Please output the entries below exactly as they are.

INFORMATION GIVEN:

——————

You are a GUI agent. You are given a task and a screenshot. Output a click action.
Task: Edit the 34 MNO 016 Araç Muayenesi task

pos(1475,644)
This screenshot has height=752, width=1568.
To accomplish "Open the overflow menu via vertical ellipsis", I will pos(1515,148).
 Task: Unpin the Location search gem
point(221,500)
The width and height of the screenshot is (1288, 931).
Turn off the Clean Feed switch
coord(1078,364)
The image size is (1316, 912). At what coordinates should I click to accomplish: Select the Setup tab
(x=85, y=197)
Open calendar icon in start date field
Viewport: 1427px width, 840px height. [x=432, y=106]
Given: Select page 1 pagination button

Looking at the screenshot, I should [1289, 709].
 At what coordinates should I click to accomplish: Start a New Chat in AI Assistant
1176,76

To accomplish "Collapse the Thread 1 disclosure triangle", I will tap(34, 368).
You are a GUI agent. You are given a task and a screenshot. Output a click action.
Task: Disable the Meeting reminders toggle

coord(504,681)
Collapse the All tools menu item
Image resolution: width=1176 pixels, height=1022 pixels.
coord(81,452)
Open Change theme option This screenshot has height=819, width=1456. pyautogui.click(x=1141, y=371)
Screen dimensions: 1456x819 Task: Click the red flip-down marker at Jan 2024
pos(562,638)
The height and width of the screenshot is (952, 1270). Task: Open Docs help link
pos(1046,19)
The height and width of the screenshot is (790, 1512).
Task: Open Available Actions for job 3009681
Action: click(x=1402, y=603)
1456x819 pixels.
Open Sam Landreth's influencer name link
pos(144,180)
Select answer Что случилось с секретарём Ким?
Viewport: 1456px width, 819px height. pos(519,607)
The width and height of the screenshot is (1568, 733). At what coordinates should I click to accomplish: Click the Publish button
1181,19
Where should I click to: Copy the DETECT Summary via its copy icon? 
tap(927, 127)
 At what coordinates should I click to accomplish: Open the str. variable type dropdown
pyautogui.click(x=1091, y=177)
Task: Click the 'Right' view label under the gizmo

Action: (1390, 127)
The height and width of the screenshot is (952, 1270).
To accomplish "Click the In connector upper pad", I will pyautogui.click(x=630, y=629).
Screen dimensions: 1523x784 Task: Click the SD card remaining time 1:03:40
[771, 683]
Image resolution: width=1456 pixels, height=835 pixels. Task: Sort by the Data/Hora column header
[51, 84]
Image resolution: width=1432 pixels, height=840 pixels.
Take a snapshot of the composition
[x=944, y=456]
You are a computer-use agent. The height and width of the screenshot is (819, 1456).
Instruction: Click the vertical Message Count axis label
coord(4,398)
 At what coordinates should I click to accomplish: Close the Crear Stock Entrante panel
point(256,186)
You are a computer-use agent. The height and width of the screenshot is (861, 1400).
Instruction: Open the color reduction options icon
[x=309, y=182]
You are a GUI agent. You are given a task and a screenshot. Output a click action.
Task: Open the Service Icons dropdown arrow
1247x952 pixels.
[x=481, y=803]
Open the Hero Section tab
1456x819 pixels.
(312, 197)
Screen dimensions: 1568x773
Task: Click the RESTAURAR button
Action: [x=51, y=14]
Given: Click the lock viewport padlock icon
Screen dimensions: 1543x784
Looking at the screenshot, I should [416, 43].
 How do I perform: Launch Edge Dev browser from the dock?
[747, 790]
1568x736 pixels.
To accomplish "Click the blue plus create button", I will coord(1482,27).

——————

SOLUTION TO THIS TASK:
You are a GUI agent. You are given a task and a screenshot. Output a click action.
Task: Edit the 34 MNO 016 Araç Muayenesi task

pos(1475,644)
This screenshot has height=752, width=1568.
To accomplish "Open the overflow menu via vertical ellipsis", I will pos(1515,148).
 Task: Unpin the Location search gem
point(221,500)
The width and height of the screenshot is (1288, 931).
Turn off the Clean Feed switch
coord(1078,364)
The image size is (1316, 912). At what coordinates should I click to accomplish: Select the Setup tab
(x=85, y=197)
Open calendar icon in start date field
Viewport: 1427px width, 840px height. [x=432, y=106]
Given: Select page 1 pagination button

Looking at the screenshot, I should [1289, 709].
 At what coordinates should I click to accomplish: Start a New Chat in AI Assistant
1176,76

To accomplish "Collapse the Thread 1 disclosure triangle", I will tap(34, 368).
You are a GUI agent. You are given a task and a screenshot. Output a click action.
Task: Disable the Meeting reminders toggle

coord(504,681)
Collapse the All tools menu item
Image resolution: width=1176 pixels, height=1022 pixels.
coord(81,452)
Open Change theme option This screenshot has height=819, width=1456. pyautogui.click(x=1141, y=371)
Screen dimensions: 1456x819 Task: Click the red flip-down marker at Jan 2024
pos(562,638)
The height and width of the screenshot is (952, 1270). Task: Open Docs help link
pos(1046,19)
The height and width of the screenshot is (790, 1512).
Task: Open Available Actions for job 3009681
Action: click(x=1402, y=603)
1456x819 pixels.
Open Sam Landreth's influencer name link
pos(144,180)
Select answer Что случилось с секретарём Ким?
Viewport: 1456px width, 819px height. pos(519,607)
The width and height of the screenshot is (1568, 733). At what coordinates should I click to accomplish: Click the Publish button
1181,19
Where should I click to: Copy the DETECT Summary via its copy icon? 
tap(927, 127)
 At what coordinates should I click to accomplish: Open the str. variable type dropdown
pyautogui.click(x=1091, y=177)
Task: Click the 'Right' view label under the gizmo

Action: (1390, 127)
The height and width of the screenshot is (952, 1270).
To accomplish "Click the In connector upper pad", I will pyautogui.click(x=630, y=629).
Screen dimensions: 1523x784 Task: Click the SD card remaining time 1:03:40
[771, 683]
Image resolution: width=1456 pixels, height=835 pixels. Task: Sort by the Data/Hora column header
[51, 84]
Image resolution: width=1432 pixels, height=840 pixels.
Take a snapshot of the composition
[x=944, y=456]
You are a computer-use agent. The height and width of the screenshot is (819, 1456).
Instruction: Click the vertical Message Count axis label
coord(4,398)
 At what coordinates should I click to accomplish: Close the Crear Stock Entrante panel
point(256,186)
You are a computer-use agent. The height and width of the screenshot is (861, 1400).
Instruction: Open the color reduction options icon
[x=309, y=182]
You are a GUI agent. You are given a task and a screenshot. Output a click action.
Task: Open the Service Icons dropdown arrow
1247x952 pixels.
[x=481, y=803]
Open the Hero Section tab
1456x819 pixels.
(312, 197)
Screen dimensions: 1568x773
Task: Click the RESTAURAR button
Action: [x=51, y=14]
Given: Click the lock viewport padlock icon
Screen dimensions: 1543x784
Looking at the screenshot, I should [416, 43].
 How do I perform: Launch Edge Dev browser from the dock?
[747, 790]
1568x736 pixels.
To accomplish "Click the blue plus create button", I will coord(1482,27).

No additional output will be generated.